Departing employees kill morale
It can cause quite the stir when someone leaves your company—everyone else suddenly becomes desperate to find out what happened. They get nosy and start to wonder whether they’re happy or whether they should leave too. It kills focus and productivity! And sometimes, it even causes a domino effect of departures. Unhappiness can become contagious, so be proactive and squash discontent! And if the position sits vacant for too long, your other employees will be burdened trying to cover those extra duties. Eventually, this will get old and cause further unhappiness.
Hiring is a pricey process
Some studies suggest that each time a company has to replace an employee, it can cost an average of anywhere from 6 to 9 months’ salary. And it might be as much as twice the annual salary for an executive. But there are also a lot of intangible costs—advertising, interviewing, and screening costs that are different for every company—but they add up. Then there’s the cost of training a new employee. A company is likely to spend 10 to 20 percent of an employee’s annual salary in training over the first two to three years.
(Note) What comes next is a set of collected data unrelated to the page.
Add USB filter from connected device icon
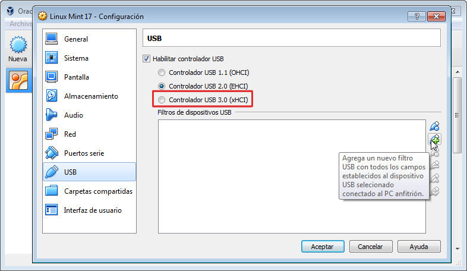Viewport: 467px width, 271px height. coord(435,140)
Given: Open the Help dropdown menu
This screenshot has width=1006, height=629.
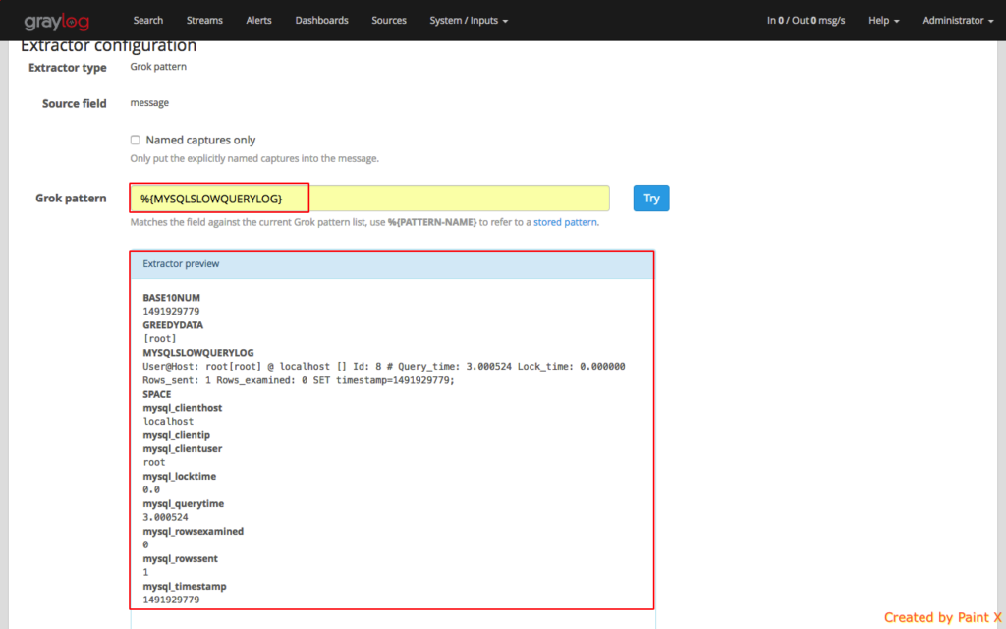Looking at the screenshot, I should click(x=882, y=20).
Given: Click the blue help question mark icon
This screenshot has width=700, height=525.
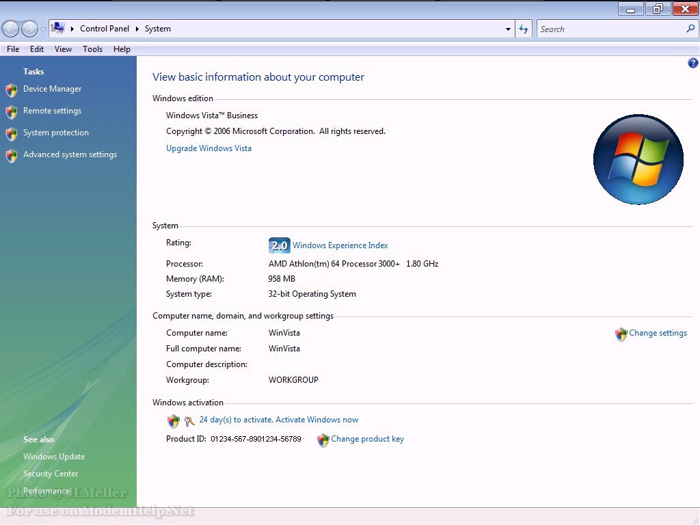Looking at the screenshot, I should click(692, 63).
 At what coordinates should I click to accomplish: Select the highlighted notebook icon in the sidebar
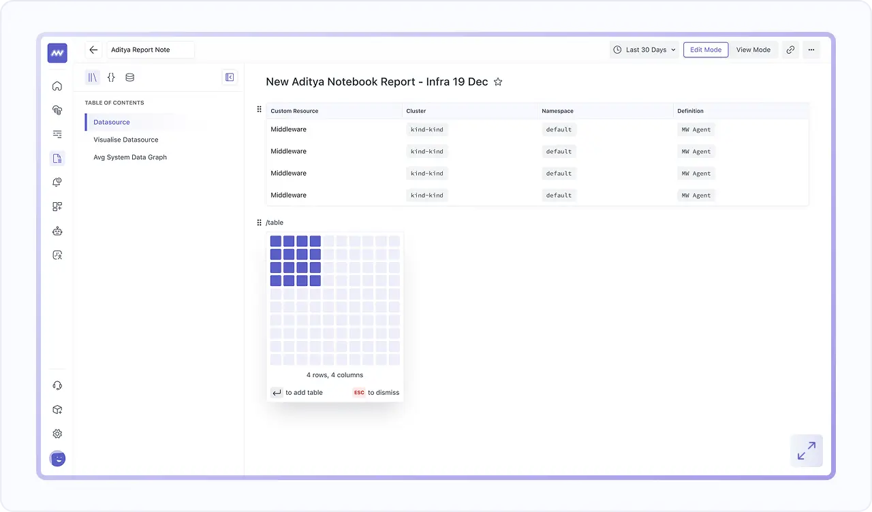57,158
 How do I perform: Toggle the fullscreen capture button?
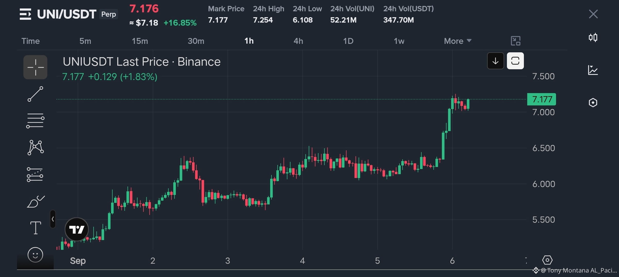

New employees lose momentum
First it takes time to advertise, interview, screen, and hire. Some companies like to do several rounds of interviews, just to be sure about a candidate. Great, but all that time adds up. And during that whole process, your company is understaffed, which means your productivity is suffering. Next it takes time to train the new employee, and it can take several years before they fully understand their role to be successful in it.
Keep your employees loyal
If you can keep your employees happy so that they’re loyal to your organization, you won’t have to be faced with these costs again and again. When people leave, conduct exit interviews so you can figure out why people are unhappy working there. Then respond to those trending causes. If good workers are leaving because the pay isn’t sufficient or there’s not enough professional development, do your best to up those perks. Make sure your benefits package can compete with other companies in your industry. And finally, create an environment where you can regularly check in with employees and hear feedback from them. When you sense dissatisfaction, find the root cause and do something about it.